One result of all these forest fires was that a large amount of mud and silt was carried from the hills into Tillamook Bay. At low tides, the mud becomes exposed as great expanses of tide flats. This is not a smooth bed of mud - it has features that become exposed as the tide falls. Some areas are sticky mud, others are relatively sandy. From high tide to low tide, the water in the Bay falls almost twelve feet. There are intricate networks of channels carved by the water as it flows out of the bay twice each day. The larger channels can be as large as four feet deep and tens of feet across, filled with rushing water escaping the bay. Imagine a badlands landscape lurking underneath the flat surface of the full bay at high tide.
The sandier sections of the bay bottom are home to a kind of clam called a cockle. They are good in clam chowder. Like other fishing and hunting activities, the state sets a limit on how many cockles you can take. When I was little, the limit was 36 cockles per "hunter" per day. So sometime around the age of six, my brother and I became assistant cockle hunters.
The areas where the cockles live are not necessarily nearest the shore of the bay. (Or if they were, someone else probably cleaned out those easy pickings long ago.) So we had to walk quite a ways out on the tidal flats to get to the clam beds. The best way to allow enough time to walk out, find clams, and walk back before the tide comes back in is to go clamming at an extra low tide. Extra low tides happen during a full or new moon, and the low tide itself is when the sun and moon are on the horizon - either dawn or dusk. Dusk is not an option - it would leave us out in the bay after the sun went down. So going clamming meant getting up in the dark, well before dawn, so that we could be at the tide flats and walk out on the bay as the tide was still falling toward its lowest point.
Clamming trips happened mostly on Saturday mornings. School days were not an option, because we would have arrived back home too late to go to school, and Dad had to go to work. But there must been have times when Sunday had a lower tide than Saturday, so I think we occasionally got to skip church in order to go clamming.
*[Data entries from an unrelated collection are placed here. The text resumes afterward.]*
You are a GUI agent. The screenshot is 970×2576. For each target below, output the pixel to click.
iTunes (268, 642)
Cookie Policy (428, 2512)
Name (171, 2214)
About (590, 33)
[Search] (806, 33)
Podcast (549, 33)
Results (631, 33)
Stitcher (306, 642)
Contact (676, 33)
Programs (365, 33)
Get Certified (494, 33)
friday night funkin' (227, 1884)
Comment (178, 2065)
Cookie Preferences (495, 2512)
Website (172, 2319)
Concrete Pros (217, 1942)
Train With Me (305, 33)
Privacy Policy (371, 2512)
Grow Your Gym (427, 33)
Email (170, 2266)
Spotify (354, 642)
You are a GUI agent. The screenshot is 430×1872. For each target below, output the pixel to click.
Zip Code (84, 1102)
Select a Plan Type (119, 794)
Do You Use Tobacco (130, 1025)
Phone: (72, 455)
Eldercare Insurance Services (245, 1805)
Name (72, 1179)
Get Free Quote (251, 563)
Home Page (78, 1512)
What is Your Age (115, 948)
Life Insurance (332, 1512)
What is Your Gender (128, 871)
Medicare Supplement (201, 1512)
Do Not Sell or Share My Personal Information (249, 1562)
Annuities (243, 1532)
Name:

As a six year old, getting up before dawn was a tough sell. It was certainly not clear why we had to get up in the dark, put on barn boots, and drive to the bay. When we arrived at the bay, we drove out on a jetty that had two split-level single lane roads. The lower road, on the side of the jetty, was outbound, and the road on top of the jetty was the return direction. When I was six, I was always concerned about what would happen if we encountered a driver that didn't understand the directional system – there was no room to pass. (This was before I understood things like "one-way" signs.) Once parked, we walked a half hour or more out over a cold, foggy, muddy bay bottom, carrying cockle rakes and buckets. The route was not straight - we had to skirt or wade the various channels of water draining the bay. Some of these were fun to splash across; some of them Dad had to help us or carry us; some were so big that we had to go upstream to find a crossing. The mud was horrible. You have to learn to walk with your feet well apart. Each foot gathers a large clump of sticky mud. If your feet brush against each other, the clump of mud spreads a little higher on each boot as you walk, until eventually, the entire inside of your legs are smeared with mud, up past your boots and onto your jeans. There is a never-ending new supply of mud on your boots, so more and more mud climbs up your legs. In the early years, I always arrived home a muddy mess. Adding to my discomfort, the rich ecosystem of the tidal flats has a strong fishy smell.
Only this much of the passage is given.